Куда унесут его знобящие осенние ветры? В голубые предгорья Кавказа? В Муганскую степь ли? В Персию ли? В Афганистан?»
Это она, все той же «казачьей, нержавеющей кровью политая» земля, только теперь уже не Григорий Мелехов, а Макар Нагульнов припадает к ней грудью в трудный час жизни.

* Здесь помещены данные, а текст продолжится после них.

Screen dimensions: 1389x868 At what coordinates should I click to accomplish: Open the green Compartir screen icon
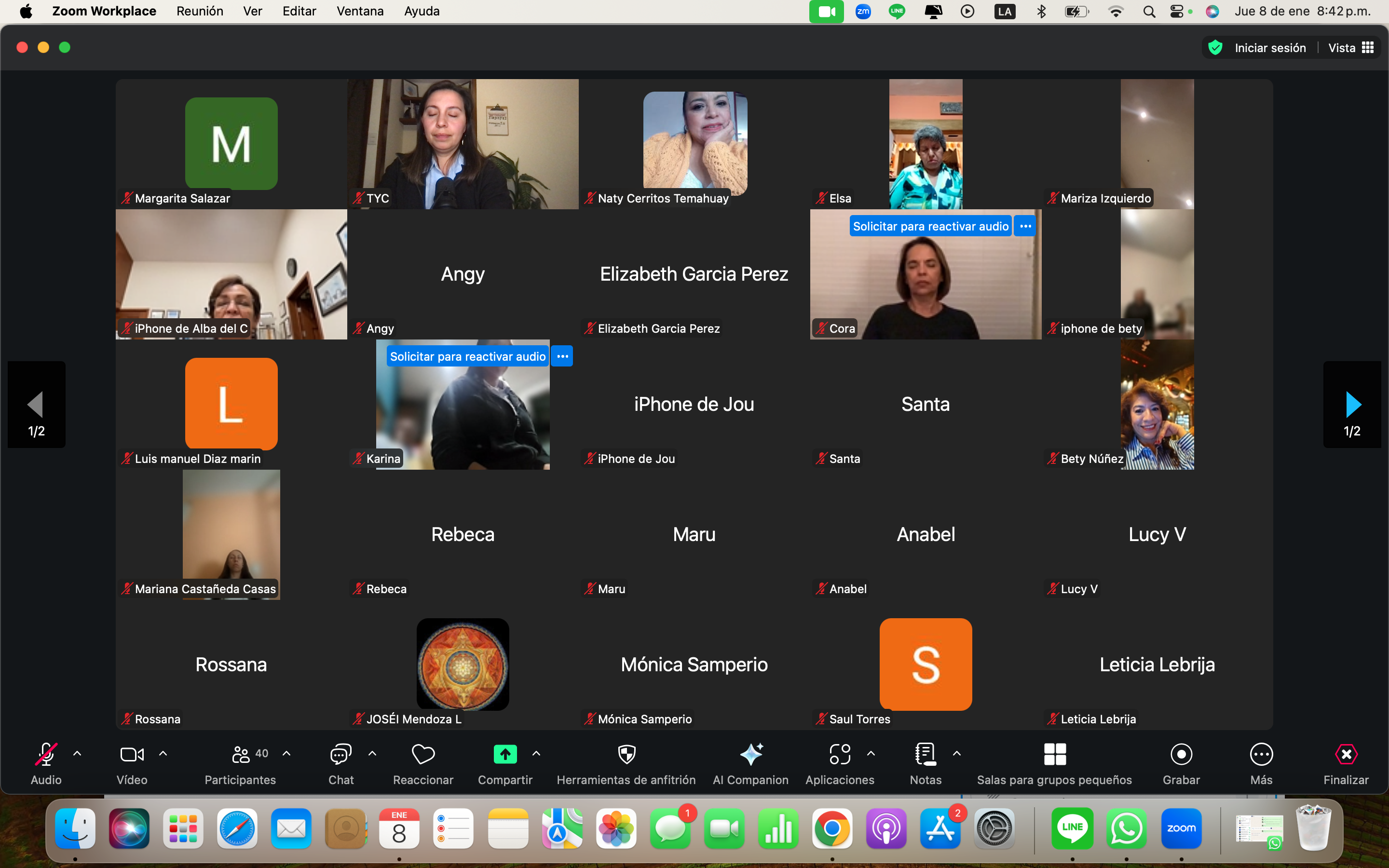click(x=505, y=754)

И вновь, как между «Донскими рассказами» и «Тихим Доном», идейно-эстетическая связь «Поднятой целины» с «Тихим Доном» была столь несомненна, а воздействие ее на умы и сердца миллионов читателей в нашей стране и за ее пределами так велико, что и автор и его герои стали как бы смешиваться с живыми героями коллективизации, перепахивающими единоличные межи в донской степи, и вскоре уже не понять было, где начинается литература, а где кончается жизнь, они шли «стремя в стремя». Литература становилась частью той самой жизни, которая мощным потоком пролилась в ее строчки. Не с тех ли пор с такой силой и выразилась та особенность нашей советской литературы, ее исключительная неповторимость, когда жизнь героев художественных произведений стала так смыкаться с жизнью реально существующих людей. С седла, из борозды, из цеха, из окопа они сходили на страницы книг, чтобы тут же вернуться с их страниц в седло, в борозду, к станку и в окоп. Вновь и вновь на этом ловлю себя, вижу ли перед собой стремя Дона, слышу ли, как песня вечером стелется по его воде по-над хуторскими садами, поднимусь ли по балке в степь, откуда так сразу и распахнется взору Задонье. Всхлипнет ли на воде весло, взорвутся ли смехом женщины, состригающие секаторами гроздья с виноградных лоз, натянет ли издалека знакомый рокоток ростсельмашевских шестеренок, выйдешь ли к полю «мироновки» или на ночной ток. Не та уже она, с тех пор как метался по ней Григорий Мелехов, а потом расставались под ее небом с жизнью Давыдов с Нагульновым, и — все та же, шолоховская, степь.